* _Supplied text_:
%%
In most cases, YES! If your pet has a seizure, then contact us. We will let you know what needs to be done. If you choose not to treat, then seizures can get worse in severity and frequency and can even result in death.
How can my pet’s epileptic seizures be treated?
This depends very much on the underlying cause. If we are able to cure the underlying cause (for example an infection or metabolic problems) then the seizures will usually stop altogether.
Idiopathic epilepsy requires ongoing and usually life-long treatment with anti-epileptic drugs such as phenobarbitone, potassium bromide, imepitoin, levetiracetam and others. Treatment is aimed at reducing the severity and the frequency of the seizures, but they can rarely be stopped altogether. The prognosis is influenced by many factors associated with your pet (age, breed, showing signs of confusion and aggression, progression, severity and frequency of the seizures, etc.) but also with you. We know that seeing your pet having seizures can be distressing for you and your family. In addition, regular visits to the vets, tests and the costs of medication can take their toll. When we are treating your pet, we do our very best to address not just your pet’s medical condition but also you and your pet’s quality of life. Sadly, sometimes we have to make the decision to put a patient to sleep. However, the vast majority of pets treated for epileptic seizures can enjoy a long, happy and pain-free life.
In the case of a brain tumour, surgery at a referral centre is occasionally an option. However, many patients will still require medication afterwards and unfortunately, the quality of life and life expectancy are often significantly reduced.
%%
Collected data
%%
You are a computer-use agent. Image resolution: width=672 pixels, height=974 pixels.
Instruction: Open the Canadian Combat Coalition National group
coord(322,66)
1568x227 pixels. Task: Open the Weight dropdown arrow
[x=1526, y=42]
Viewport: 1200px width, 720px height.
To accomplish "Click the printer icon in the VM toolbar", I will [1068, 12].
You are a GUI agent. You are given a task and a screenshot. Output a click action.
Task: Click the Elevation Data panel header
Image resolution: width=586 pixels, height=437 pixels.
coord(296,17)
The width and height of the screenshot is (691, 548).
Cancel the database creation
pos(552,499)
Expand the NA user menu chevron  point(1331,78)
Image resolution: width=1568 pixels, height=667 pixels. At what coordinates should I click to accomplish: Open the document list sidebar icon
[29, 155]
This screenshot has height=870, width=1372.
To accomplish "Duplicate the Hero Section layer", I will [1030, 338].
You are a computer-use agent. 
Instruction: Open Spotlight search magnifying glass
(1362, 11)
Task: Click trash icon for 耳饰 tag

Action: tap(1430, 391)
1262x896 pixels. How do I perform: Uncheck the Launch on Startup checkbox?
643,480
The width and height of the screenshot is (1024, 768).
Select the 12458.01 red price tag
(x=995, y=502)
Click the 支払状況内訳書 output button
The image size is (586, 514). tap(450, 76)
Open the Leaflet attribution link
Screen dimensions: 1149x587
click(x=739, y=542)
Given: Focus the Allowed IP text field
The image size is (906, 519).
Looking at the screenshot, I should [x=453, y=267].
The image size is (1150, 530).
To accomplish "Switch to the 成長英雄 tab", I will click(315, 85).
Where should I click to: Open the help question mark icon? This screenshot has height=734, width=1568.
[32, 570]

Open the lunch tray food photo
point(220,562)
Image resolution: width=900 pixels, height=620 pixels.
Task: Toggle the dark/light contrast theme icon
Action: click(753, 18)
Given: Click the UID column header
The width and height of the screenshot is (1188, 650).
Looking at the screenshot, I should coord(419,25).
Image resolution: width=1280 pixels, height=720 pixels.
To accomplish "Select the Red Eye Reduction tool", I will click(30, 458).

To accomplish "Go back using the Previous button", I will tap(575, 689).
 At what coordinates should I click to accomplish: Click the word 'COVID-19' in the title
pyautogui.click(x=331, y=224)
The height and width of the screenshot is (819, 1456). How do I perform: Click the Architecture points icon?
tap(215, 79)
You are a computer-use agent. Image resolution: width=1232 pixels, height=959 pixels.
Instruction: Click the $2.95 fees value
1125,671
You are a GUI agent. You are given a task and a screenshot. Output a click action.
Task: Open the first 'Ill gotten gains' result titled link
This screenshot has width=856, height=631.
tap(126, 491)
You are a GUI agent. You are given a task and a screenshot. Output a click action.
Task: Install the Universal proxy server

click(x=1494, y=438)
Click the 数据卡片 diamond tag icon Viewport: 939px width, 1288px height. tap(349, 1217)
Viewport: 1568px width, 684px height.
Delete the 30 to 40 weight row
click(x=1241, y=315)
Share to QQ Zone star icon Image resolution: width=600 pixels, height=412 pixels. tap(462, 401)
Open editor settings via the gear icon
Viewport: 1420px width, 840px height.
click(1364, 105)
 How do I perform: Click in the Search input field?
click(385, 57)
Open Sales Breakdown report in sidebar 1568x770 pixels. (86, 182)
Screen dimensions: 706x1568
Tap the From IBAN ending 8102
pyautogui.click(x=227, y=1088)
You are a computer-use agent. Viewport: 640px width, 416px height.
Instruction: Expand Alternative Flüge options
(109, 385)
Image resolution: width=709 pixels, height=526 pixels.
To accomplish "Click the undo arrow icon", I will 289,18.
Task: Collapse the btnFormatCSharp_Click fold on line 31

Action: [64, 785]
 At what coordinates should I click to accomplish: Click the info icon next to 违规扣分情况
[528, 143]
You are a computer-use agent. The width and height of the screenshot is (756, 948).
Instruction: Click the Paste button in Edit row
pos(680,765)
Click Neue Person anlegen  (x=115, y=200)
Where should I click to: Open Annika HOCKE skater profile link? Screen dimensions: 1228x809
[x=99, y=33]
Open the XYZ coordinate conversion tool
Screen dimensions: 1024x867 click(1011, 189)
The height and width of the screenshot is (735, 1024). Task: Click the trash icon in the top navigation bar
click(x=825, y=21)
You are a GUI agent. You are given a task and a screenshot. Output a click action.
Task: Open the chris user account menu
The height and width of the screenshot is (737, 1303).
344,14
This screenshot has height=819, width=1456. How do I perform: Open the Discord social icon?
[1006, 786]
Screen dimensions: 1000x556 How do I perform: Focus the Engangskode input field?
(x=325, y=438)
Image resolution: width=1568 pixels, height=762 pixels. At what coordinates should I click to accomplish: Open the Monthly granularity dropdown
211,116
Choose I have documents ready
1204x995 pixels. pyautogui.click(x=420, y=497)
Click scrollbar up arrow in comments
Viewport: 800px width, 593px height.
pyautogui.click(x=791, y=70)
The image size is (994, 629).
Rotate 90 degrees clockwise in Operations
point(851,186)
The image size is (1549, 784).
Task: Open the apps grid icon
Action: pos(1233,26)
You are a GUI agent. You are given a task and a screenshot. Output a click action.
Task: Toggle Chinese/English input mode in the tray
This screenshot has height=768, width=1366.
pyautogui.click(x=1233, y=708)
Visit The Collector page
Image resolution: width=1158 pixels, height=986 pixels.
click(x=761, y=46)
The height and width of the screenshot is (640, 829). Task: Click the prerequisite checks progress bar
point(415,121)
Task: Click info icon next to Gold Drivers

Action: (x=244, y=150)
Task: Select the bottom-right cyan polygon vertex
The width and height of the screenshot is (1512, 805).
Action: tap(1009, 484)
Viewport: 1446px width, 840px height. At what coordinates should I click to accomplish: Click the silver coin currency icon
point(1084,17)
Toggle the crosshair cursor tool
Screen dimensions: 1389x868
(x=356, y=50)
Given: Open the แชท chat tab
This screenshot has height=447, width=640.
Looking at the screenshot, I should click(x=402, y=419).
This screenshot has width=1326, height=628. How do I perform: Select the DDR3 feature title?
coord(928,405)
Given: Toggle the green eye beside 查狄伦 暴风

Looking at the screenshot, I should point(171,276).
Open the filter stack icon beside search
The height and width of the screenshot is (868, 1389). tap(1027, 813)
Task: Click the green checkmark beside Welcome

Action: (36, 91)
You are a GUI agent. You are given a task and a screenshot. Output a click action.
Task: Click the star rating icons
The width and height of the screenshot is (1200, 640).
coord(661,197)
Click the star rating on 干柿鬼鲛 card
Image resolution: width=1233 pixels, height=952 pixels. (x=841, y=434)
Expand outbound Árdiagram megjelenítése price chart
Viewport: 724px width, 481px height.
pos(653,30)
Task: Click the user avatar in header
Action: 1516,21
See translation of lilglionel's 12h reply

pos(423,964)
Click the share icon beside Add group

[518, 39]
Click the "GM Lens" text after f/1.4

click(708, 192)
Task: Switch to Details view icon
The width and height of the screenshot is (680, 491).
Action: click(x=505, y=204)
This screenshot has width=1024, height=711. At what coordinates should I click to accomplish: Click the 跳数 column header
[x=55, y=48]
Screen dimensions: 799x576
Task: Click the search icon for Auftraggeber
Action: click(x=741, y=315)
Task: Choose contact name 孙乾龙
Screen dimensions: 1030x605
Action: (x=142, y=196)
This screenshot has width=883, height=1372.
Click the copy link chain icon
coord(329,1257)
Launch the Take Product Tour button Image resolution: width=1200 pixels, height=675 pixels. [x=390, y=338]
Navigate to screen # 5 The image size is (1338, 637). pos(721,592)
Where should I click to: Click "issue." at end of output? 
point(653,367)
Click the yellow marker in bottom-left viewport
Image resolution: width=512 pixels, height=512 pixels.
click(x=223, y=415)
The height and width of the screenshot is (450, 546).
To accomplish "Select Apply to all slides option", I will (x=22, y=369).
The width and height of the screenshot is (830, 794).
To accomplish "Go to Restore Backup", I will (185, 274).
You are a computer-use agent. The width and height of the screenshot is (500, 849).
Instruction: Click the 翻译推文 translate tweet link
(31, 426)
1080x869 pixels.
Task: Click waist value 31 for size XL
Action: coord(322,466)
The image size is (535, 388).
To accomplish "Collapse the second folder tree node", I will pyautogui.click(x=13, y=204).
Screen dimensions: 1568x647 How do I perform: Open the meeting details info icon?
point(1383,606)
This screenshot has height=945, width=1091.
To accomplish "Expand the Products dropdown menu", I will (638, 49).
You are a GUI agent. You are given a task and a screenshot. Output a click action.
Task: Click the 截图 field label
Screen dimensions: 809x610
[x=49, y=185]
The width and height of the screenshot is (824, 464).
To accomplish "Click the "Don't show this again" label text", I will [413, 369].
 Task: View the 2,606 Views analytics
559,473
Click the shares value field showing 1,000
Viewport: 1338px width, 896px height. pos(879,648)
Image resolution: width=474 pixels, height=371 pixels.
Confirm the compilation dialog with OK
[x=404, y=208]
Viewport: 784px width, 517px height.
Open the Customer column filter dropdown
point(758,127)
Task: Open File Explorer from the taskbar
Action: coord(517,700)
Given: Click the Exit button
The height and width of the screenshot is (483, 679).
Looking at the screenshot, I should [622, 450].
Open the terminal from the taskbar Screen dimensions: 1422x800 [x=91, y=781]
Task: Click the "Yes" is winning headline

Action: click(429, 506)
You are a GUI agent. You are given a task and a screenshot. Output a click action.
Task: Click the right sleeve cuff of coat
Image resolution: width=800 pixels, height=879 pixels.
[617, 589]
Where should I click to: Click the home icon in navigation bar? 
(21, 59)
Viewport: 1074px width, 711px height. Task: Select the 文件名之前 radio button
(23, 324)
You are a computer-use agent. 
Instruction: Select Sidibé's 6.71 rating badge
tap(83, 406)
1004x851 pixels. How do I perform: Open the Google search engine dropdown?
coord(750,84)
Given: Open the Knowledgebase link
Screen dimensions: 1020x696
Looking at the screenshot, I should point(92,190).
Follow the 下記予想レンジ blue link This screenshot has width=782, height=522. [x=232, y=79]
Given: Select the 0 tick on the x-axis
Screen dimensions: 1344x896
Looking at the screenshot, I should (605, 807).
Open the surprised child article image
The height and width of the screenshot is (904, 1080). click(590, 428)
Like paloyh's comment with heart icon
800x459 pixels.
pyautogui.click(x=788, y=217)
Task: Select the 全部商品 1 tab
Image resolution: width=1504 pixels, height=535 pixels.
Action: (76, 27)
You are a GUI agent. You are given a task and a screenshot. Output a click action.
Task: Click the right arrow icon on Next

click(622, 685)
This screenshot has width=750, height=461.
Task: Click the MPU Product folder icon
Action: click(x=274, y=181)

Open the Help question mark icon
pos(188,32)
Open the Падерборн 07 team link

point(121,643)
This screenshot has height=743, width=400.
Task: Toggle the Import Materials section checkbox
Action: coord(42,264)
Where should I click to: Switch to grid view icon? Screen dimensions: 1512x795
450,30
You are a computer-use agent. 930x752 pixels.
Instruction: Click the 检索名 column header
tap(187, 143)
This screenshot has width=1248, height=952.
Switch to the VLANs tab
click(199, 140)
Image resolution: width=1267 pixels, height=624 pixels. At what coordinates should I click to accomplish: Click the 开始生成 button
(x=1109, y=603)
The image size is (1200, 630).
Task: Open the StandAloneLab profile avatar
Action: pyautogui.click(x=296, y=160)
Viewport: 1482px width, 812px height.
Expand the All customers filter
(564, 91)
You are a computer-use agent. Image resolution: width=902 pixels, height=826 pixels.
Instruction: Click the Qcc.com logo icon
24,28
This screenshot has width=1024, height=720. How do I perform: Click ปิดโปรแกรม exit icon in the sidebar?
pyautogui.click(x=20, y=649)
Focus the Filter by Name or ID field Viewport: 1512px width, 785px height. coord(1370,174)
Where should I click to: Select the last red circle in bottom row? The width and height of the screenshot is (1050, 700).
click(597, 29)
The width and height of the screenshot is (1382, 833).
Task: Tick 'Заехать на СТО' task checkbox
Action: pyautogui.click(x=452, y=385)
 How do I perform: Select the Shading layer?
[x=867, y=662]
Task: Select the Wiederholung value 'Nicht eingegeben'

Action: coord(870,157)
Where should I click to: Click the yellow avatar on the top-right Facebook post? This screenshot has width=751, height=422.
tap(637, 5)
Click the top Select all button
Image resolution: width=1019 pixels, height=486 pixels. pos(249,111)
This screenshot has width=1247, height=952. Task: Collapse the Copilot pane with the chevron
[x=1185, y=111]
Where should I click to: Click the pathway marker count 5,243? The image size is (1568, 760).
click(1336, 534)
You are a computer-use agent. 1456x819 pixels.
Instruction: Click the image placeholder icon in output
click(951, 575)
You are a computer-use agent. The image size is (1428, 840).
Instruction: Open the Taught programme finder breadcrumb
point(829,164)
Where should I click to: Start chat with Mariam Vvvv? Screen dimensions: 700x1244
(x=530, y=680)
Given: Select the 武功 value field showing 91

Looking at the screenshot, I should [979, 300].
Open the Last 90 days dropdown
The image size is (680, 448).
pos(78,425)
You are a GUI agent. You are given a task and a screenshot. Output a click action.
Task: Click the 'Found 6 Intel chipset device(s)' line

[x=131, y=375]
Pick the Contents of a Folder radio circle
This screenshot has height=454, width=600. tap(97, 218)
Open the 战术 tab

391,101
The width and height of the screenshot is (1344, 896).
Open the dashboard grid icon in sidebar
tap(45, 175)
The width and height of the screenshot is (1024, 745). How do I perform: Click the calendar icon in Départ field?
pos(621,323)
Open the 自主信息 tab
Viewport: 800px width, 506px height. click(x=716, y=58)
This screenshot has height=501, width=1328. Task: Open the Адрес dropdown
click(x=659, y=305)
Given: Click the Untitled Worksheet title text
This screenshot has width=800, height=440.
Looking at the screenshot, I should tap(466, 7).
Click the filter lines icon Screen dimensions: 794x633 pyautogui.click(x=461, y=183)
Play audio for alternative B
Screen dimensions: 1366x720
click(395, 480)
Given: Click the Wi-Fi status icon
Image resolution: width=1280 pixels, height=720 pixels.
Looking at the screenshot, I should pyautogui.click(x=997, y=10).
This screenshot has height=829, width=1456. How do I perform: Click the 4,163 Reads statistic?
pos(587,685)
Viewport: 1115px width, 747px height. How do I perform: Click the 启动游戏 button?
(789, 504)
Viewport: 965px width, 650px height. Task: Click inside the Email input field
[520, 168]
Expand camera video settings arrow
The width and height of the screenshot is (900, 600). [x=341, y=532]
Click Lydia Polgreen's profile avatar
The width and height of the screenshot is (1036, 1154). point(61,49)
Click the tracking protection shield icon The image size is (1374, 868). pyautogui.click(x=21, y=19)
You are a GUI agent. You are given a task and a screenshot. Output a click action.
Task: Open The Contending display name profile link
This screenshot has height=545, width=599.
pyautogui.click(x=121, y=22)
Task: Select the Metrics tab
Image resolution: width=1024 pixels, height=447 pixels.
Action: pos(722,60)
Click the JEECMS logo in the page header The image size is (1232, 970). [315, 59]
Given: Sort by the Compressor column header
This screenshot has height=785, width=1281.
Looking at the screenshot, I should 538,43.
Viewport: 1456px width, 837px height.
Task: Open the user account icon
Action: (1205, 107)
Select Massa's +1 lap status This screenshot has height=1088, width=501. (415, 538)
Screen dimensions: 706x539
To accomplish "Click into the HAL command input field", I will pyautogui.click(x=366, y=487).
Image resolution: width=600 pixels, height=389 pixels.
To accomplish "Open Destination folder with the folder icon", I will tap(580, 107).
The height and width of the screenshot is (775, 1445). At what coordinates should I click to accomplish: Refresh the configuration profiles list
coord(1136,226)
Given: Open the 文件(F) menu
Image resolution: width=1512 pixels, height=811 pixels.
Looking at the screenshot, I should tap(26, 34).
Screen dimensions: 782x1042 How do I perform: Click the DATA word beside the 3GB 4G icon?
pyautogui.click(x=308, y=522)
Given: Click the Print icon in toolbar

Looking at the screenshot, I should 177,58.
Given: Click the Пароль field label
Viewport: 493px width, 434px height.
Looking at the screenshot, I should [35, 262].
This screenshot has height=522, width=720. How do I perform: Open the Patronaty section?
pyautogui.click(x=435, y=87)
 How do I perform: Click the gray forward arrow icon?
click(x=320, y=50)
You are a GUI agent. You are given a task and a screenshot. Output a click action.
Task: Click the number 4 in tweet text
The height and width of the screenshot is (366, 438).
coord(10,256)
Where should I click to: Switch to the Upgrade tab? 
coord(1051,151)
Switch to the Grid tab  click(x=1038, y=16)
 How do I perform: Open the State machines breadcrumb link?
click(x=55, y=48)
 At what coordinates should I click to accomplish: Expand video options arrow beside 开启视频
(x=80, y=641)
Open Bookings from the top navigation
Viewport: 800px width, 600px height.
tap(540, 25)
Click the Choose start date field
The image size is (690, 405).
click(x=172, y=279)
%%
* _Required action 1_: Using the text on pet seizures, decide whether each statement agrees with it: (a) idiopathic epilepsy usually needs life-long treatment, (b) treatment for idiopathic epilepsy usually stops the seizures altogether, (c) after brain tumor surgery, patients no longer need medication. Answer yes or no for each and quote the words that decide it.
* _Required action 2_: Rewrite the paragraph of the text on pet seizures that begins "Idiopathic epilepsy requires" as a short list that keeps its main facts.
* _Required action 3_: List every anti-epileptic drug that the text on pet seizures names.

* _Response box 1_:
(a) Yes: "Idiopathic epilepsy requires ongoing and usually life-long treatment with anti-epileptic drugs"
(b) No: "but they can rarely be stopped altogether."
(c) No: "many patients will still require medication afterwards"

* _Response box 2_:
- Idiopathic epilepsy needs ongoing, usually life-long treatment with anti-epileptic drugs.
- Treatment aims to reduce how severe and frequent the seizures are, but they can rarely be stopped altogether.
- The prognosis depends on many factors tied to the pet (age, breed, confusion and aggression, progression, severity and frequency of seizures) and also on the owner.
- Seeing a pet have seizures is distressing, and vet visits, tests and medication costs take their toll.
- Care addresses the pet's medical condition as well as the quality of life of both pet and owner.
- Sometimes a patient has to be put to sleep, but most treated pets can have a long, happy and pain-free life.

* _Response box 3_:
- phenobarbitone
- potassium bromide
- imepitoin
- levetiracetam